Selingman took the little outstretched hands and raised them to his lips.
“Dear lady,” he assured her, “you repay me in one moment for all the weariness of my exile.”
She turned towards her companion.
“Captain Baring,” she begged, “please ring the bell. Mr. Selingman and I always drink a toast together the moment he first arrives to pay us one of his too rare visits. Thank you! You know Captain Baring, don’t you, Mr. Selingman? This is another friend of mine whom I think that you have not met—Mr. Francis Norgate, Mr. Selingman. Mr. Norgate has just arrived from Berlin, too.”
For a single moment the newcomer seemed to lose his Cheeryble-like expression. The glance which he flashed upon Norgate contained other elements besides those of polite pleasure. He was himself again, however, almost instantly. He grasped his new acquaintance by the hand.
“Mr. Norgate and I are already old friends,” he insisted. “We occupied the same coupe coming from Berlin and drank a bottle of wine together in the buffet.”
Mrs. Benedek threw back her head and laughed, a familiar gesture which her enemies declared was in some way associated with the dazzling whiteness of her teeth.
“And now,” she exclaimed, “you find that you belong to the same bridge club. What a coincidence!”
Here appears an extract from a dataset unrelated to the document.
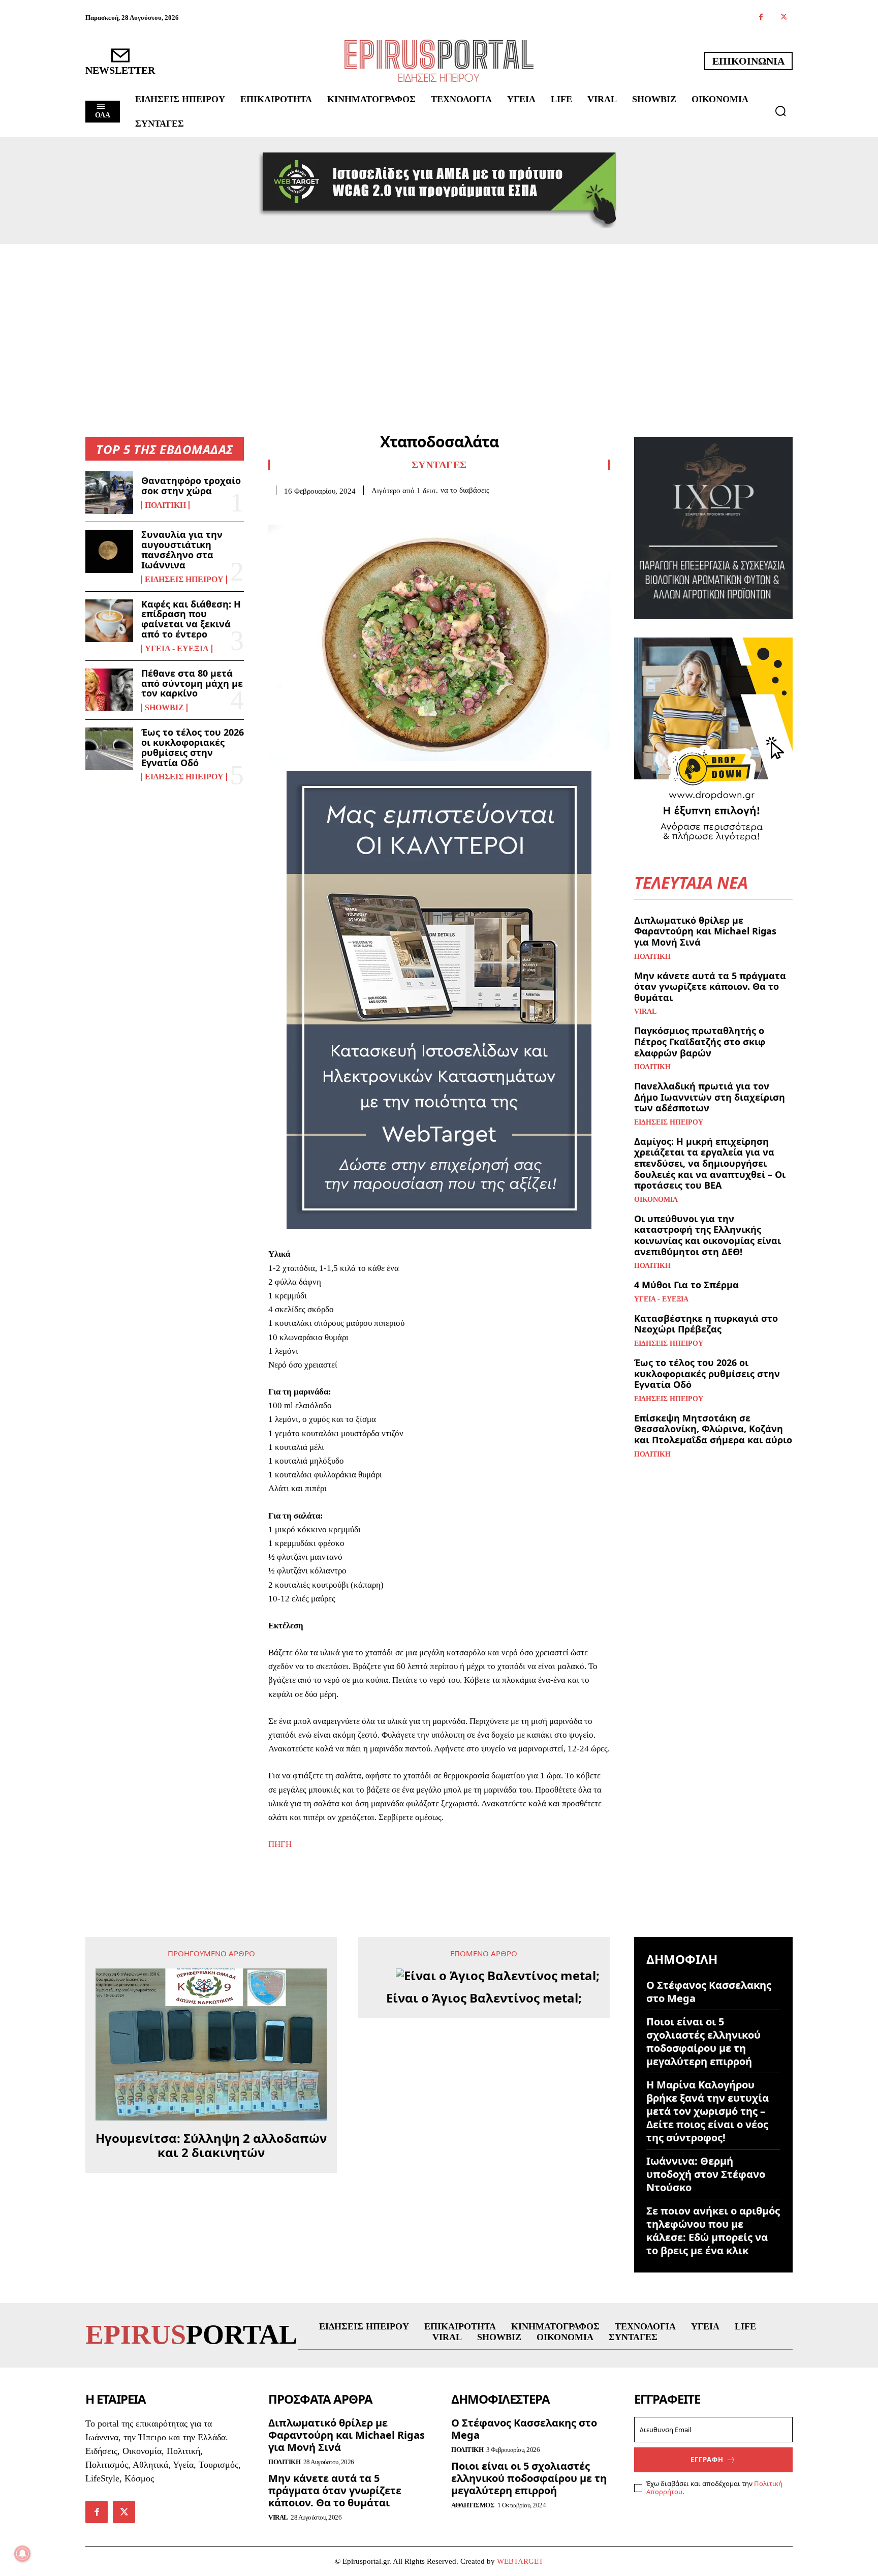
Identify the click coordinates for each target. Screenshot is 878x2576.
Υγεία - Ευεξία (177, 649)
“It is rather surprising, I must admit,” Norgate assented. “Mr. Selingman and I discussed many things last night, but we did not speak of bridge. In fact, from the tone of our conversation, I should have imagined that cards were an amusement which scarcely entered into Mr. Selingman’s scheme of life.”
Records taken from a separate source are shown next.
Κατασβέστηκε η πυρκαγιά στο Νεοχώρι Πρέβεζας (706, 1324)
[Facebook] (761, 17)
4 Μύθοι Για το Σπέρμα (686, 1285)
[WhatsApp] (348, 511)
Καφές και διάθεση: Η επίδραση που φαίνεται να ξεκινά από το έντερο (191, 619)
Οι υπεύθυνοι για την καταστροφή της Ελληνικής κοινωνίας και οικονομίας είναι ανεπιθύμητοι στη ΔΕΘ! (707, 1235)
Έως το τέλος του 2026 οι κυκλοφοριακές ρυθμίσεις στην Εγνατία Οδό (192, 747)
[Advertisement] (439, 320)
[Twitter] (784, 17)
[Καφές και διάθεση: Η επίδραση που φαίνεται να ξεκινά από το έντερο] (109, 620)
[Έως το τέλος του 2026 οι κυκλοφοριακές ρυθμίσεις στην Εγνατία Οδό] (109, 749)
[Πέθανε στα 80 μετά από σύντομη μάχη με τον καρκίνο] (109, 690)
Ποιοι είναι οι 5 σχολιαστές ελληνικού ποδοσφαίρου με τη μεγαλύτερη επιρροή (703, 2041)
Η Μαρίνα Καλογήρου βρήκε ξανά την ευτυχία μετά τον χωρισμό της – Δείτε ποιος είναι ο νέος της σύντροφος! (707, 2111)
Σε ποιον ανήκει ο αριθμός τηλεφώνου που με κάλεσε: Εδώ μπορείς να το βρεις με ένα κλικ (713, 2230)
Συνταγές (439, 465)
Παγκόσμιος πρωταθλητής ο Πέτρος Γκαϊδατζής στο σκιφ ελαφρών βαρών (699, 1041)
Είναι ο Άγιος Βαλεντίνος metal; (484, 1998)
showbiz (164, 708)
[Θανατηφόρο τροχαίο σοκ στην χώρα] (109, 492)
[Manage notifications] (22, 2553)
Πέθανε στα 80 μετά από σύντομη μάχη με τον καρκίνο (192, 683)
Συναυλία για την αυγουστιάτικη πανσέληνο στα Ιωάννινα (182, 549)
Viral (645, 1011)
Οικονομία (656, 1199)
“One must have one’s distractions,” Selingman protested. “I confess that auction bridge, as it is played over here, is the one game in the world which attracts me.”
“But how about the crockery?” Norgate asked. “Doesn’t that come first?”
“First, beyond a doubt,” Selingman agreed heartily. “Always, though, my plan of campaign is the same. On the day of my arrival here, I take things easily. I spend an hour or so at the office in the morning, and the afternoon I take holiday. After that I settle down for one week’s hard work. London—your great London—takes always first place with me. In the mornings I see my agents and my customers. Perhaps I lunch with one of them. At four o’clock I close my desk, and crockery does not exist for me any longer. I get into a taxi, and I come here. My first game of bridge is a treat to which I look forward eagerly. See, there are three of us and several sitting out. Let us make another table. So!”
They found a fourth without difficulty and took possession of a table at the far end of the room. Selingman, with a huge cigar in his mouth, played well and had every appearance of thoroughly enjoying the game. Towards the end of their third rubber, Mrs. Benedek, who was dummy, leaned across towards Norgate.
“After all, perhaps you are better off here,” she murmured in German. “There is nothing like this in Berlin.”
“One is at least nearer the things one cherishes,” Norgate quoted in the same language.
Selingman was playing the hand and held between his fingers a card already drawn to play.